Once the training job has successfully completed, publish the model using the create_model function in the SageMaker SDK. The location of the S3 bucket that contains your model artifacts and and the registry path of the image that contains inference code are required to publish the model. Since the XGBoost algorithm is a built-in SageMaker algorithm, the image containing inference code is fully managed by AWS.

##################
## Create model ##
##################

region = boto3.Session().region_name
sm = boto3.Session().client('sagemaker')

# get XGBoost image
from sagemaker.amazon.amazon_estimator import get_image_uri
container = get_image_uri(boto3.Session().region_name, 'xgboost')

# specify desired model name and location of artifacts
model_name = 'm5-sharded-xgboost-2020-07-19-17-02-04'
model_url = 's3://abn-distro/m5_store_items/m5-sharded-xgboost-2020-07-19-17-02-04/output/model.tar.gz'

# create model
sharded_model_response = sm.create_model(
    ModelName=model_name,
    ExecutionRoleArn=role,
    PrimaryContainer={
        'Image': container,
        'ModelDataUrl': model_url
    }
)

Launch Batch Transform

Batch Transform is a service for generating predictions for many records at once, such as a single CSV file with many rows. This is akin to batch data processing. Once the model is published, use the create_transform_job function to launch a Batch Transform inference job.
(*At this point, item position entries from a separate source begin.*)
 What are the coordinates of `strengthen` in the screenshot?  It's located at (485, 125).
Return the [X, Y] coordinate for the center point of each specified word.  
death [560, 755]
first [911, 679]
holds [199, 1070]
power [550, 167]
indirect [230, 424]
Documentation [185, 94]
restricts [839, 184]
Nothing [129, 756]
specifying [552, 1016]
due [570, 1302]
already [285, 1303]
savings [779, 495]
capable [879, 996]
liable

The results (predictions) are stored in S3.

###############################
## Configure batch transform ##
###############################

# assign a name to job and specify model
batch_job_name = 'm5-sharded-xgboost-batch-transform'
model_name = 'm5-sharded-xgboost-2020-07-19-17-02-04'

# S3 location of input/output data
batch_input = 's3://path/to/inference/data/'
batch_output = 's3://path/for/predictions/'

# batch job request specs
batch_request = {
    "TransformJobName": batch_job_name,
    "ModelName": model_name,
    "BatchStrategy": "MultiRecord",
    "TransformOutput": {
        "S3OutputPath": batch_output
    },
    "TransformInput": {
        "DataSource": {
            "S3DataSource": {
                "S3DataType": "S3Prefix",
                "S3Uri": batch_input 
            }
        },
        "ContentType": "text/csv",
        "SplitType": "Line",
        "CompressionType": "None"
    },
    "TransformResources": {
            "InstanceType": "ml.m4.xlarge",
            "InstanceCount": 1
    }
}

################################
## Launch batch transform job ##
################################

sm.create_transform_job(**batch_request)
                            
while(True):
    response = sm.describe_transform_job(TransformJobName=batch_job_name)
    status = response['TransformJobStatus']
    if  status == 'Completed':
        print("Transform job ended with status: " + status)
        break
    if status == 'Failed':
        message = response['FailureReason']
        print('Transform failed with the following error: {}'.format(message))
        raise Exception('Transform job failed') 
    print("Transform job is still in status: " + status)    
    time.sleep(30) 

Conclusion

Using AWS SageMaker, distributed data storage and distributed training eliminates the challenges of dealing with data and computations that are too large for in-memory processing.